TASK ITEM: Print each line from the start of the records below up through the line where "Click the 首页" is found, exactly as given.

══ DATASET ══

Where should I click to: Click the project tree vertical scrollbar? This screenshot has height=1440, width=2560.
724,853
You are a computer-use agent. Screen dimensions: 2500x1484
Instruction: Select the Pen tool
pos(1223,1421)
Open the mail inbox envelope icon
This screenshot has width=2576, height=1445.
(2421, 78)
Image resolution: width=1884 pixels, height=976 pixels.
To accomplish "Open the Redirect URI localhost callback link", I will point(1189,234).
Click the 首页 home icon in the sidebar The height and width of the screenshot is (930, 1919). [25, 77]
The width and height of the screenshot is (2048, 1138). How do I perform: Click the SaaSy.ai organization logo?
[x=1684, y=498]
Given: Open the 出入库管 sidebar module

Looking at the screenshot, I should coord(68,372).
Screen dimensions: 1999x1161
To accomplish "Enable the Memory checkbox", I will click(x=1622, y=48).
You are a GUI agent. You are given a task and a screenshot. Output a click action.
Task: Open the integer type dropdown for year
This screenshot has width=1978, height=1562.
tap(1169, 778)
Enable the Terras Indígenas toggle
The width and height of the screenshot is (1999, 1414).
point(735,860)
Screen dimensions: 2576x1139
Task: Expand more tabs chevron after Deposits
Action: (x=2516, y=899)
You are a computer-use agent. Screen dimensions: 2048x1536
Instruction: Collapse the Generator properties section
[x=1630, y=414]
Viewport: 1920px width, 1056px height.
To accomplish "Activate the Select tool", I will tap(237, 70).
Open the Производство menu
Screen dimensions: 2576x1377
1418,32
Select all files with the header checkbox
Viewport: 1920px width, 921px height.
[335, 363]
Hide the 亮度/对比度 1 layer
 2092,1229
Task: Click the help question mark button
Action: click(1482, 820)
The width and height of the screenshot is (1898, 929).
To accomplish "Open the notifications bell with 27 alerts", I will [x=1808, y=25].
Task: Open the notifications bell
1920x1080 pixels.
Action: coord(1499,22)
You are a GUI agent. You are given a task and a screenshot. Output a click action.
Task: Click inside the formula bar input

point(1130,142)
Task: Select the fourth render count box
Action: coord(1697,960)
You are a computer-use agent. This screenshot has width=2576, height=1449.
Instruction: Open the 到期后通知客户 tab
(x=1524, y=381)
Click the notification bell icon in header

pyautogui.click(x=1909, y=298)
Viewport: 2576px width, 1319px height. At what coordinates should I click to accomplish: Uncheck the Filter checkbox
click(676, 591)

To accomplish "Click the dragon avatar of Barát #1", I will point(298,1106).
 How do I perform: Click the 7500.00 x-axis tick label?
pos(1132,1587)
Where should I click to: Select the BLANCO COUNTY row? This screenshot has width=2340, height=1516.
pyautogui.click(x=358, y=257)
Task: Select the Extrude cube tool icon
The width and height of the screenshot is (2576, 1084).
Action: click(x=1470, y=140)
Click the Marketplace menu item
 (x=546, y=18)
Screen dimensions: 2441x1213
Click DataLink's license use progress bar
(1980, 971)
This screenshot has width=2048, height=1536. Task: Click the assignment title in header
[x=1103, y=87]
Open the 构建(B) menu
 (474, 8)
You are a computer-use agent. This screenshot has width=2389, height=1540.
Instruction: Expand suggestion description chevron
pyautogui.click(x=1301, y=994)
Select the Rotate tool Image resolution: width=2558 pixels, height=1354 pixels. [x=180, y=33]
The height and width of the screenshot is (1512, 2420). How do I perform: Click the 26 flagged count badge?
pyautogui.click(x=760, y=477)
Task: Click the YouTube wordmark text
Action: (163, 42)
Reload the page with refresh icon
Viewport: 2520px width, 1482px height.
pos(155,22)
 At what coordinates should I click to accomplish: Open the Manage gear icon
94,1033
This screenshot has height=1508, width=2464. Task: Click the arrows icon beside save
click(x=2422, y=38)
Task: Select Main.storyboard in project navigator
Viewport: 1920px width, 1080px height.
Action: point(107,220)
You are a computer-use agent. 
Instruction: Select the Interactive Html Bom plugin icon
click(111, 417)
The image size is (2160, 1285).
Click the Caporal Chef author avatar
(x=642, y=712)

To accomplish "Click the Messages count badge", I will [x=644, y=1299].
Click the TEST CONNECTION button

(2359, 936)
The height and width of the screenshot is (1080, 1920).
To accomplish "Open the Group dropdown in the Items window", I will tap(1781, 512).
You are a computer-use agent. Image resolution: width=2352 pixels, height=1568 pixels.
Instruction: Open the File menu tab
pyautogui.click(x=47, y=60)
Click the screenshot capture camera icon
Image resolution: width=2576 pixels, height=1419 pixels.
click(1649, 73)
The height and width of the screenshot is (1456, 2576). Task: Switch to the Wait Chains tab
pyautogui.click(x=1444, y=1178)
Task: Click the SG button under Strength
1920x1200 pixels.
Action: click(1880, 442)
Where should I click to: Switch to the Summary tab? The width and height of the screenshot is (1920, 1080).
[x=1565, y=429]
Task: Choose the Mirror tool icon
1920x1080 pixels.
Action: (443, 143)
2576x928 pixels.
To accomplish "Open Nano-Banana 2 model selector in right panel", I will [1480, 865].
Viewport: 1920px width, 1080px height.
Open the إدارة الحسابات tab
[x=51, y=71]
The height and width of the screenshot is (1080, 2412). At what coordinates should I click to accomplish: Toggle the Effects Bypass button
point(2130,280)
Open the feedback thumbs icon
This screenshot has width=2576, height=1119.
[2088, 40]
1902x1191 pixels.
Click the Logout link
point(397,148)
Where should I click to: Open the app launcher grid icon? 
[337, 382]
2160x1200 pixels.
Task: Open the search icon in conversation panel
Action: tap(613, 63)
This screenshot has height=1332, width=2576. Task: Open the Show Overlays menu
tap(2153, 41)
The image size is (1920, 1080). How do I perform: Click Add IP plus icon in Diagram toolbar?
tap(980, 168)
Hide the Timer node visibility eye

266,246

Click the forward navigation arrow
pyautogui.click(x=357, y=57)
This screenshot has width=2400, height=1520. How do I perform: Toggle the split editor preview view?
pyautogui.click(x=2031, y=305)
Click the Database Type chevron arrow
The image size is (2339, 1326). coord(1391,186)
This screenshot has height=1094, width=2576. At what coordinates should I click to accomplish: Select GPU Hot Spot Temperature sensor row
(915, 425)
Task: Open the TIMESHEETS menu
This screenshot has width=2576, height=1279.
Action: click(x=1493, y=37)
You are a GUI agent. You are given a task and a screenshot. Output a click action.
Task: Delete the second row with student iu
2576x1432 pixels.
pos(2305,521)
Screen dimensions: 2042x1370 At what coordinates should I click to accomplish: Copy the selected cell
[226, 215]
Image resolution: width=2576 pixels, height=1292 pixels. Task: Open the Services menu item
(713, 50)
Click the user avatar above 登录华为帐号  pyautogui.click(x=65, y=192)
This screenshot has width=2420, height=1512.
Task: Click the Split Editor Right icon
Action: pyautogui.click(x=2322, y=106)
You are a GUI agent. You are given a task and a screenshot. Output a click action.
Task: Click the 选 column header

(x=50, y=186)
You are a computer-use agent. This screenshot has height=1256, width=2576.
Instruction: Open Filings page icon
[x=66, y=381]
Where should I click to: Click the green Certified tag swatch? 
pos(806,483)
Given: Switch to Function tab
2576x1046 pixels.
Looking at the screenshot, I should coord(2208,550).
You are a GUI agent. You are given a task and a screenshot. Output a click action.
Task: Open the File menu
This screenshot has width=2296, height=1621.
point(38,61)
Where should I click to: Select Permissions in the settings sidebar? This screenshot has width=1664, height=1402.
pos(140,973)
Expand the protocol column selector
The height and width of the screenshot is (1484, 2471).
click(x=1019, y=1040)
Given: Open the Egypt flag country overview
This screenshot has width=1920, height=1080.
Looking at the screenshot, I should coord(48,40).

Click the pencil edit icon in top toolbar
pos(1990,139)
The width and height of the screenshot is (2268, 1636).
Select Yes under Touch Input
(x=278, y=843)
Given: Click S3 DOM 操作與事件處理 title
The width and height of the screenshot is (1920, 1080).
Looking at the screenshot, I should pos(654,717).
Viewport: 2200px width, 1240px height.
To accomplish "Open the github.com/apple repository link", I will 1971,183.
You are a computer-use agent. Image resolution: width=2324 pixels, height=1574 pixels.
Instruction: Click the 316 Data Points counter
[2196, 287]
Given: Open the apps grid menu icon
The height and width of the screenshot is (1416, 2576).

═══

EXERCISE RESPONSE:
Where should I click to: Click the project tree vertical scrollbar? This screenshot has height=1440, width=2560.
724,853
You are a computer-use agent. Screen dimensions: 2500x1484
Instruction: Select the Pen tool
pos(1223,1421)
Open the mail inbox envelope icon
This screenshot has width=2576, height=1445.
(2421, 78)
Image resolution: width=1884 pixels, height=976 pixels.
To accomplish "Open the Redirect URI localhost callback link", I will point(1189,234).
Click the 首页 home icon in the sidebar The height and width of the screenshot is (930, 1919). [25, 77]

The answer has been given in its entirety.